Precisato di essere stato licenziato soltanto successivamente all’inizio
dell’attività della C., afferma comunque che l’onere probatorio avrebbe dovuto
essere ripartito in base al criterio della vicinanza della prova.

4. Con il quarto motivo, il ricorrente denuncia la
violazione e la falsa applicazione degli artt. 420
e 421 cod. proc. civ. e degli artt. 98 e 99 del r.d. 16 marzo
1942, n. 267, nonché l’omesso esame di un fatto controverso e decisivo per
il giudizio, osservando che, nel ritenere non provata la mancata riassunzione
da parte dell’impresa cessionaria, il decreto impugnato ha posto a suo carico
una prova negativa, riguardante una circostanza non contestata da parte della
convenuta e dalla stessa non documentata, senza tenere conto della produzione
in giudizio dell’estratto contributivo dell’INPS, dal quale emergeva la totale
assenza di versamenti da parte della C., e senza sentirlo liberamente in ordine
ai fatti di causa.

5. Con il quinto motivo, il ricorrente deduce la
nullità del decreto impugnato per violazione e falsa applicazione dell’art. 111, sesto comma, Cost., dell’art. 132, secondo comma, n. 4 cod. proc. civ. e
dell’art. 118 disp. att. cod. proc. civ.,
rilevando la grave illogicità e contraddittorietà della motivazione, nella
quale il Tribunale, pur avendo ricollegato il diritto all’indennità al
licenziamento ed avendone riconosciuto la prededucibilità, ha posto a suo carico
l’onere di provare la mancata riassunzione.

6. Così riassunti i motivi d’impugnazione, va
innanzitutto disattesa l’eccezione d’improcedibilità del ricorso per
inosservanza dell’art. 369, secondo comma, n. 4
cod. proc. civ., sollevata dalla difesa della controricorrente in relazione
alla mancata produzione in giudizio del testo integrale dell’accordo collettivo
invocato dal ricorrente a sostegno della domanda di ammissione al passivo.

════

» **ELENCO ATTIVITÀ**:
**a)** Nel brano sui motivi di ricorso, quali disposizioni normative vengono indicate come violate nel quinto motivo? Elencale tutte.
**b)** Prosegui il brano sui motivi di ricorso partendo dopo la sua ultima frase.

» **DATI MOSTRATI**:

════

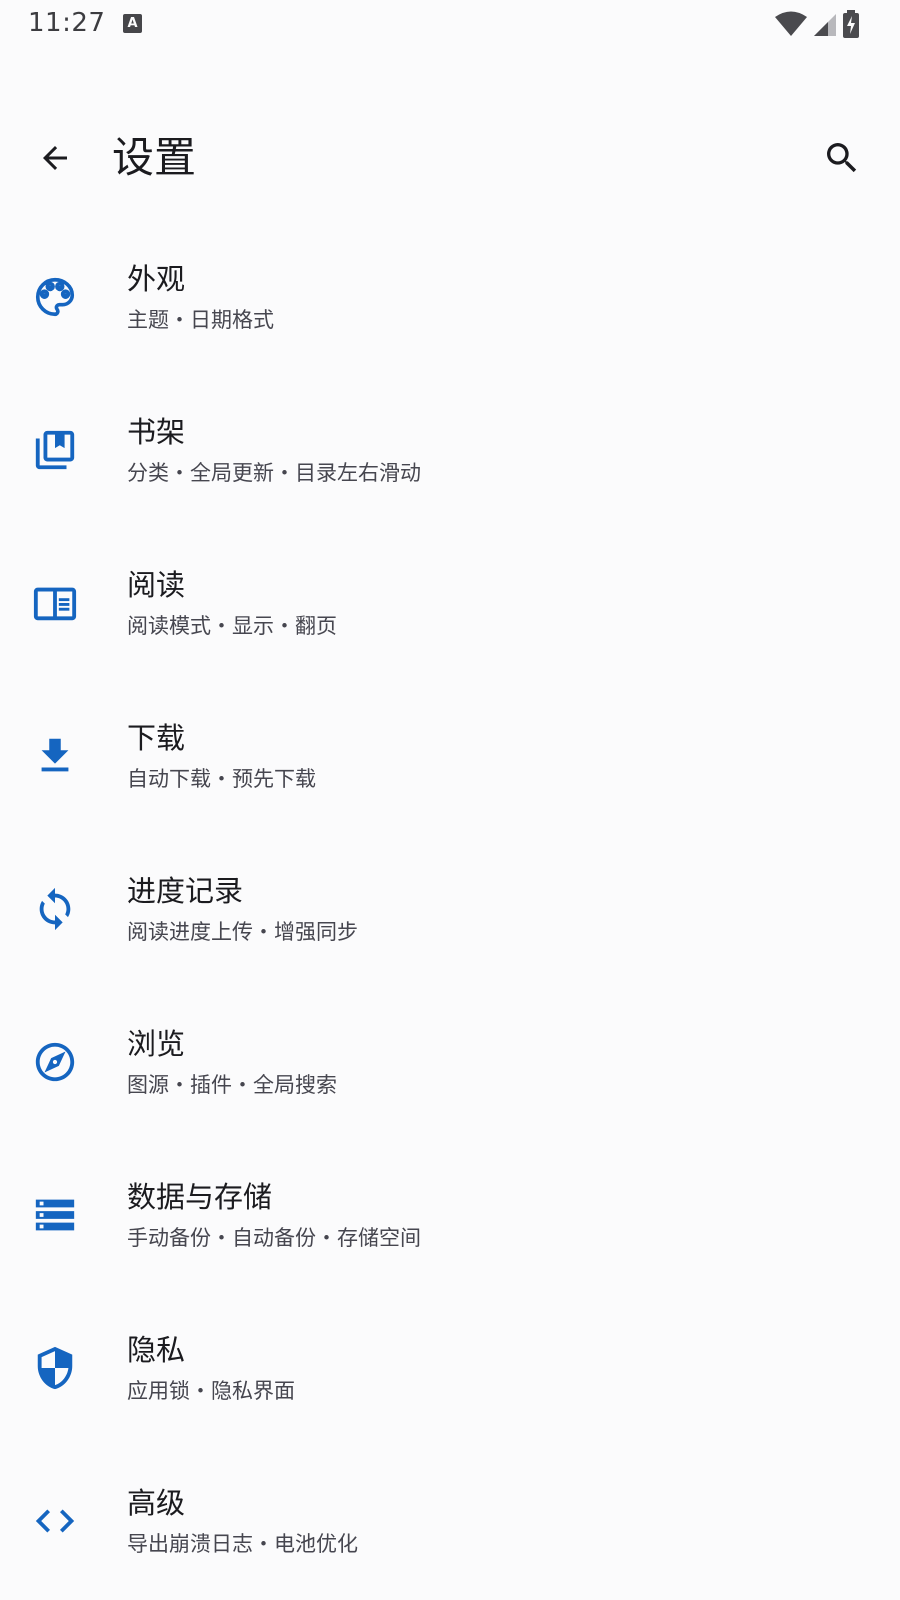  Describe the element at coordinates (154, 158) in the screenshot. I see `page-title: 设置` at that location. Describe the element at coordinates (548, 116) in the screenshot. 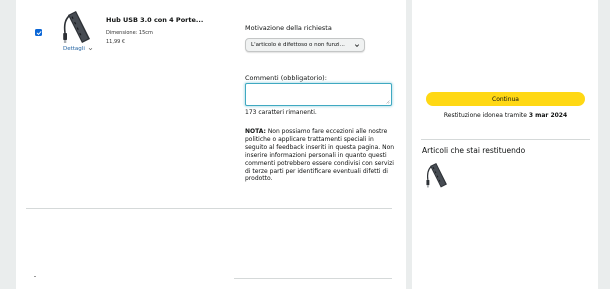

I see `eligibility-date: 3 mar 2024` at that location.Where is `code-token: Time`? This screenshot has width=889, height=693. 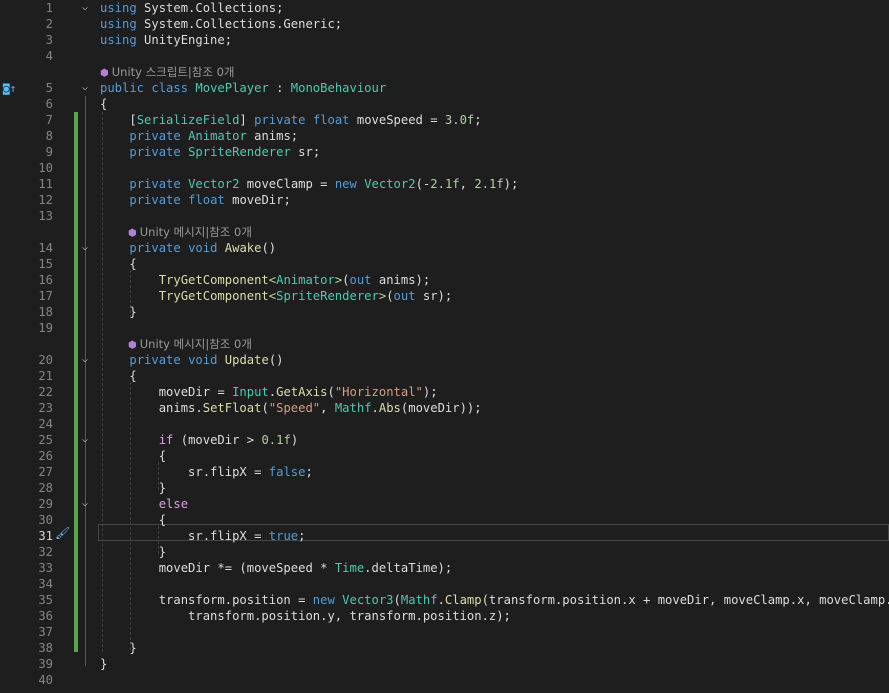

════

» **RISPOSTE**:
**a)**
- art. 111, sesto comma, Cost.
- art. 132, secondo comma, n. 4 cod. proc. civ.
- art. 118 disp. att. cod. proc. civ.

**b)**
Come ripetutamente affermato da questa Corte,
l’onere imposto dalla predetta disposizione dev’essere infatti inteso,
conformemente al principio di strumentalità delle forme processuali e nel
rispetto dell’art. 111 Cost., letto in coerenza
con l’art. 6 della CEDU, in
funzione dello scopo di conseguire una decisione di merito in tempi
ragionevoli, e può quindi ritenersi adempiuto anche mediante la riproduzione,
nel corpo dell’atto d’impugnazione, della sola norma contrattuale sulla quale
si basano principalmente le doglianze proposte, a condizione che nei precedenti
gradi di giudizio sia stato prodotto il testo integrale del contratto
collettivo e nell’elenco degli atti depositati, posto in calce al ricorso, sia
inclusa la richiesta, presentata alla cancelleria del giudice che ha
pronunciato la sentenza impugnata, di trasmissione del fascicolo d’ufficio che
lo contiene (cfr. Cass., Sez. I, 6/06/2019, nn. 15415, 15416 e 15417;
31/05/2019, n. 14940; Cass., Sez. lav., 7/07/2014,
n. 15437).

Tali condizioni, volte a fornire a questa Corte
tutti gli elementi necessari per consentirle di verificare l’esattezza
dell’interpretazione del contratto collettivo risultante dalla sentenza
impugnata, devono ritenersi nella specie puntualmente rispettate, avendo il
ricorrente riportato, a corredo delle proprie censure, il testo della norma
contrattuale invocata, ed avendo accluso al ricorso la copia dell’istanza
presentata alla Cancelleria del Tribunale per ottenere la trasmissione del
fascicolo d’ufficio, recante il testo integrale dell’accordo.

7. Il primo ed il terzo motivo del ricorso, da
esaminarsi congiuntamente in quanto aventi ad oggetto questioni strettamente
connesse, sono peraltro fondati.

In tema di rapporto di lavoro dei dirigenti
d’azienda, questa Corte ha infatti affermato che l’indennità supplementare al
trattamento di fine rapporto, prevista dall’accordo interconfederale del 27
aprile 1995, dev’essere riconosciuta al dipendente nel caso in cui il
licenziamento sia obiettivamente causato da ristrutturazione, riorganizzazione,
riconversione o crisi aziendale, non risultando necessario che ad esso consegua
un’effettiva cesura nel rapporto di lavoro e che il dipendente versi, pertanto,
in uno stato di disoccupazione (cfr. Cass., Sez.
lav., 30/09/2019, n. 24355). Premesso che l’indennità in questione fa
riferimento «a casi speciali, ai casi cioè in cui l’assetto aziendale, per le
varie causali indicate, viene radicalmente modificato così da coinvolgere una
pluralità di dirigenti della stessa impresa, con conseguente necessità di
sopperire alle relative emergenze occupazionali, giacché […] i dirigenti non
rientrano nell’ambito di operatività né della cassa integrazione né
dell’indennità di mobilità» (cfr. Cass., Sez.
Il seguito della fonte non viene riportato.